I think we put far too much stock in what ancient manuscripts have to say about how we live our lives. People seem to be able to accept talking snakes and flying horses because they’re mentioned in what they consider to be Holy Books, but they won’t accept evidence based science because of what they believe in ancient mythology.

For example, some people believe that god granted us this planet to exploit. This might lessen their concern over climate change. Some people believe that evolution isn’t backed by a mountain of evidence, and people are taught that science should take a backseat to faith. This is dangerous thinking in my opinion, and we have to start being honest about how this type of thought process can lead to serious (perhaps fatal) consequences, such as devastating climate change.

Considering we’re surrounded by the fruits of science, you’d think more people would get behind science than their choice of myth.

We need better science education

I think we need a culture shift that includes better science education. We need more shows like Cosmos, that help put science into terms the common person can easily understand. We need to make science fun.

If I could wave a magic wand, scientists, thinkers, teachers etc would be the new rock stars of our society.

We need more urgency

The original study stated:

For instance, he said, climategate had the same Internet half-life as the public fallout from pro-golfer Tiger Woods’ extramarital affair, which happened around the same (but received far more searches).

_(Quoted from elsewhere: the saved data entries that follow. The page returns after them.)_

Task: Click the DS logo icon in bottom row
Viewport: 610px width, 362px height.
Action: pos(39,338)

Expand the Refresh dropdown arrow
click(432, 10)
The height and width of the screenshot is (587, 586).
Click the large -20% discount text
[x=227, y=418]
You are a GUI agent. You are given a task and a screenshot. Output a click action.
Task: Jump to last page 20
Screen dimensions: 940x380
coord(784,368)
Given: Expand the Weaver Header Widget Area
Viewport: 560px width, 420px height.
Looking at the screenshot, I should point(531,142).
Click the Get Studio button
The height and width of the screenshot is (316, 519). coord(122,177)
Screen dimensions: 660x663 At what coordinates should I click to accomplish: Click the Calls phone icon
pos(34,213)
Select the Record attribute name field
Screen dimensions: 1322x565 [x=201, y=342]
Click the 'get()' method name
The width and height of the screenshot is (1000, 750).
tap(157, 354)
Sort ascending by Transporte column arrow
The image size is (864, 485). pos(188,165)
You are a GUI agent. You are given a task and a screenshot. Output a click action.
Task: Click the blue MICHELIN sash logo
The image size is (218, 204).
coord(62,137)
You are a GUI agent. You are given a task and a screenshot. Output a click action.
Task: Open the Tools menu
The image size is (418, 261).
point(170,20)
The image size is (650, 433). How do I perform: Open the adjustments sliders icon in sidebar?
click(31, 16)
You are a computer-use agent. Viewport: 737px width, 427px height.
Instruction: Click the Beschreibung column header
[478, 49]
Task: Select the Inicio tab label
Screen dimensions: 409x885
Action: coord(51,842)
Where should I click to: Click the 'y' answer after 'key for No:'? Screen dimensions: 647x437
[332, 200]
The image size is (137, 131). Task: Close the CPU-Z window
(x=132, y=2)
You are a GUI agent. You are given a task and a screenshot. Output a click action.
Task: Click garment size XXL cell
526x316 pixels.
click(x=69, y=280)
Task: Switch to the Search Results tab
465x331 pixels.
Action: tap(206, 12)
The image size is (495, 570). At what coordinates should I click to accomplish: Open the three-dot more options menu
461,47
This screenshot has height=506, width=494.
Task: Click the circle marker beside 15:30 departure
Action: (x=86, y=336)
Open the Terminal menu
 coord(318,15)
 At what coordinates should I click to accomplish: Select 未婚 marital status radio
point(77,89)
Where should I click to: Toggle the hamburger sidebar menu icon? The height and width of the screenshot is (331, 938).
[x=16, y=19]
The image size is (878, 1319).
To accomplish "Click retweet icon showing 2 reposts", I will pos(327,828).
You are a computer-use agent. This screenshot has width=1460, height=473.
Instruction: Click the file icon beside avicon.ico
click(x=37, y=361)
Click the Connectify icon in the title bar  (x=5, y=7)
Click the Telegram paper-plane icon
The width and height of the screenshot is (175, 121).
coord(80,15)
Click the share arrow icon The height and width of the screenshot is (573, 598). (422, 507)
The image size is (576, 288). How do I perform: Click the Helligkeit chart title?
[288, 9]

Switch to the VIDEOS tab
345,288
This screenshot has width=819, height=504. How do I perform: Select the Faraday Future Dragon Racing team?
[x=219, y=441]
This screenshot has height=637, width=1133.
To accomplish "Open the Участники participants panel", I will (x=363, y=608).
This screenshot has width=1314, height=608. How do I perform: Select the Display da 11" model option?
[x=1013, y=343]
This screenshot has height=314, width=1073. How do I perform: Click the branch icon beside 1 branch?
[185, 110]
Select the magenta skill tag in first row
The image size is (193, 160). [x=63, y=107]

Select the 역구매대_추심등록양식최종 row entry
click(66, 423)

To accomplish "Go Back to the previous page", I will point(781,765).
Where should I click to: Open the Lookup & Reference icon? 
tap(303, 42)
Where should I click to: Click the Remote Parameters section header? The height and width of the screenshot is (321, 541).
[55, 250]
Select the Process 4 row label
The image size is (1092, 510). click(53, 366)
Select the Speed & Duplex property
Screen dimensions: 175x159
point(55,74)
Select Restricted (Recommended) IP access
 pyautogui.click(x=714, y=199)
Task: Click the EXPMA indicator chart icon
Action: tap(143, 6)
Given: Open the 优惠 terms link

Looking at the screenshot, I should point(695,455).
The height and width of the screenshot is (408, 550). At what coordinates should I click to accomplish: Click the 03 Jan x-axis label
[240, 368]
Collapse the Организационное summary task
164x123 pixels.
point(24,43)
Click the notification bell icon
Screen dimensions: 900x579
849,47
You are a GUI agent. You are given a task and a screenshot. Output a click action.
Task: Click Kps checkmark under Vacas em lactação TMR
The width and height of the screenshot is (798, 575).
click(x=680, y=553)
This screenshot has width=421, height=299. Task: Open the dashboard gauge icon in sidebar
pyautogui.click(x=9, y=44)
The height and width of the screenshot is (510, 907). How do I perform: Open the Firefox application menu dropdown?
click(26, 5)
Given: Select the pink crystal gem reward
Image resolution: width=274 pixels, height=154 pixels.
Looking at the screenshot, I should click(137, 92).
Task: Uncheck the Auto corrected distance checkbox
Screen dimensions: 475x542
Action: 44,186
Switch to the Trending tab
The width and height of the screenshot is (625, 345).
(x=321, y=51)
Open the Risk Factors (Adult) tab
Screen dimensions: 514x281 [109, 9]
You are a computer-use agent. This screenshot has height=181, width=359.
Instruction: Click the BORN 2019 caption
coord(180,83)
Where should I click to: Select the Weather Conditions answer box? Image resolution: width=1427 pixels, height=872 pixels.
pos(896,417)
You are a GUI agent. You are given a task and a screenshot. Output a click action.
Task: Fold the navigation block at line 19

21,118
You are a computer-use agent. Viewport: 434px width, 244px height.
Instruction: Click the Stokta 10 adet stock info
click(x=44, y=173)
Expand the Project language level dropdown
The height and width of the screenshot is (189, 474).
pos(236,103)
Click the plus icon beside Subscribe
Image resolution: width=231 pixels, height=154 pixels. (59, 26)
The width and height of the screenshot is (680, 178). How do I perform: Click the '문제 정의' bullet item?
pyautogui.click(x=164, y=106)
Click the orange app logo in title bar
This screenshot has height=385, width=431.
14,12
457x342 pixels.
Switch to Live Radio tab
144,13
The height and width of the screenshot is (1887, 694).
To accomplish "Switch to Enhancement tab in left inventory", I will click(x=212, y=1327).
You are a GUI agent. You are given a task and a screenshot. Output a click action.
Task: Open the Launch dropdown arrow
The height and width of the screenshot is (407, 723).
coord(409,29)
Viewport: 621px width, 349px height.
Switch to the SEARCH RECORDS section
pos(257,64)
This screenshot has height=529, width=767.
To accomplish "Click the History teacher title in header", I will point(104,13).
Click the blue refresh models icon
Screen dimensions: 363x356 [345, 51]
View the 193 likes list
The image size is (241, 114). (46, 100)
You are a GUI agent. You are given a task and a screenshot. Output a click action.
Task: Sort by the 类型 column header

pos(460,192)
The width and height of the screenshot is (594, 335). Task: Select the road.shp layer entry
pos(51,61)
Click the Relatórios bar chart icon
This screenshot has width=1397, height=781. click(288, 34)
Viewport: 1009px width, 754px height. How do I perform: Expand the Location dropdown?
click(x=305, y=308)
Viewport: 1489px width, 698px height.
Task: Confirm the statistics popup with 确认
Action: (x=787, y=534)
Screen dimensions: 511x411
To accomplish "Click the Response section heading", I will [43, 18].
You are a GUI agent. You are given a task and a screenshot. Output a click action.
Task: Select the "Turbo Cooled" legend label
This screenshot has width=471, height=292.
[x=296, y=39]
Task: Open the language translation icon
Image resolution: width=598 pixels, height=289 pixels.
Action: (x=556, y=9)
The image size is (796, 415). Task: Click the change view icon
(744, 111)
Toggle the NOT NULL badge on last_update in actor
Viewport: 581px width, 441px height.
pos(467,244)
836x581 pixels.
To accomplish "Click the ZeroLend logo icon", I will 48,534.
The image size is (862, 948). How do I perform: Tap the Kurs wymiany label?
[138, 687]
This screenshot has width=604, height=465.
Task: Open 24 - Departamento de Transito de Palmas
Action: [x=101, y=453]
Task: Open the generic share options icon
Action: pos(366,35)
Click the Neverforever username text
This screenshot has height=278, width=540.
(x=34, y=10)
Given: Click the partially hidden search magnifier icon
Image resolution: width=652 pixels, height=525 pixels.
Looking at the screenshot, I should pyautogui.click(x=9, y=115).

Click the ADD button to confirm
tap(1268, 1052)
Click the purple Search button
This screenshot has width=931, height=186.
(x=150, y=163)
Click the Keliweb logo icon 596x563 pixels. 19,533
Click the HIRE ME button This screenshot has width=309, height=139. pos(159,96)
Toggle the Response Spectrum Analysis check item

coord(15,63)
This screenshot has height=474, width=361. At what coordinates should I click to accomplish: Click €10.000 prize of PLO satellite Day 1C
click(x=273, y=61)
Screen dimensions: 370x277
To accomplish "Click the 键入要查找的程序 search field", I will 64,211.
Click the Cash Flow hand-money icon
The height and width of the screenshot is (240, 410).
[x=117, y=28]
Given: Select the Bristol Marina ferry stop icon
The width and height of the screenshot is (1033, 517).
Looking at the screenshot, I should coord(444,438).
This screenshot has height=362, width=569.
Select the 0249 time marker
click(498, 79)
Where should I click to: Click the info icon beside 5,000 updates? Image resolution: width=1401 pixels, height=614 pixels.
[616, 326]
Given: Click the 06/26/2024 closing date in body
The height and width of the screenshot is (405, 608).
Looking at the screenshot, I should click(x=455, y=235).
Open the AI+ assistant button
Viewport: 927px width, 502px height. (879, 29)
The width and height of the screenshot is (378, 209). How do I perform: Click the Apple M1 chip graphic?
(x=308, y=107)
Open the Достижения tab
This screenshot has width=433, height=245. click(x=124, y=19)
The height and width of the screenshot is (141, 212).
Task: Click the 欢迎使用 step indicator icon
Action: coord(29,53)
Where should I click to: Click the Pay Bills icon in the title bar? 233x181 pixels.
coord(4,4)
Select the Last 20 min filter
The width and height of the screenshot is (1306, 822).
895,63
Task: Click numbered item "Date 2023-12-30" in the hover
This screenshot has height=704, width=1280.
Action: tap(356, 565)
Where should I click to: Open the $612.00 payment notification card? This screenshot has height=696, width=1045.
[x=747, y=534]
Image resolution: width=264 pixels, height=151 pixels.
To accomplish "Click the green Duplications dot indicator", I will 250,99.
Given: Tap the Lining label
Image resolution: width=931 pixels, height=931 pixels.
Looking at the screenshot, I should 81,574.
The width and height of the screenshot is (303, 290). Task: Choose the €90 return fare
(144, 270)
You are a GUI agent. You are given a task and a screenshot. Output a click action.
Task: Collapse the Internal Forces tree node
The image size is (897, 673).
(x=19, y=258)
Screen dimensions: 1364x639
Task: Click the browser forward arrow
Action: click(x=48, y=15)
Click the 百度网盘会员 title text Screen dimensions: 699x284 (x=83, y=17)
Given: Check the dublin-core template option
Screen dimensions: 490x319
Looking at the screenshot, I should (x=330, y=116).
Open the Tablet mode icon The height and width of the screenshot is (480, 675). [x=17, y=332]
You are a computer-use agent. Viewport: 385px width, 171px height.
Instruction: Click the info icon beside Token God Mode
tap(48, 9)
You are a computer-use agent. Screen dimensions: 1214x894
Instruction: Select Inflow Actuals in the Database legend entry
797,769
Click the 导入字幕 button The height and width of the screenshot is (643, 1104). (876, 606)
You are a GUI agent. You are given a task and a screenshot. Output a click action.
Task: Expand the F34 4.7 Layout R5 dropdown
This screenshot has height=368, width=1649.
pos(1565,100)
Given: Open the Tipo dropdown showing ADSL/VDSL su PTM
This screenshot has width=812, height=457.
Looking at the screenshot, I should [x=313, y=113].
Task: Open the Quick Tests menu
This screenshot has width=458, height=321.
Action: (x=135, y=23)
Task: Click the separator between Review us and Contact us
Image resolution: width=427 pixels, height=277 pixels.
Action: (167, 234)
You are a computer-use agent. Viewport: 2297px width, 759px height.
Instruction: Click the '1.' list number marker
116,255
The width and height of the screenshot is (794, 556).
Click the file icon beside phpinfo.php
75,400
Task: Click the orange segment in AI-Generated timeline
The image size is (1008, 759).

A public with little interest in climate change is unlikely to push for policies that actually address the problem, Anderegg said. He and Goldsmith suggest communicating in terms familiar to the public rather than to scientists. For example, their findings suggest that most people still identify with the term “global warming” instead of “climate change,” though the shift toward embracing the more scientific term is clear.

Concern over climate change should far outstrip our concern over who Tiger Woods is sleeping with. We need to realize that climate change is urgent. It’s not something that is going away.

I think part of the problem is we can ignore climate change right now. Sure, there might be a few weather anomalies, and we might see a few news story about the shrinking ice, but we still have our air conditioning, two cars in the garage and Netflix to keep us occupied during our downtime. By the time we start suffering detrimental (or commonly lethal) effects from climate change, it might be too late. There might be no turning back and we could cause our own demise as a species.

We need to muster political will, and we need to do it quickly.

Change the conversation

Even if someone doesn’t believe in climate change, they can hardly argue that dumping pollutants into the air isn’t a bad thing. We need to develop and manufacture clean energy solutions.

We need to stop listening to big oil companies that have a vested interest in keeping us blind and ignorant to the situation. We need to stop paying attention to what their spin-doctors and paid cronies have to say, and start paying serious attention to the scientific community.

We’ve seen how public pressure and social media can change the world. Let’s start putting those tools to good use when it comes to something as important as climate change. Our very future depends on it.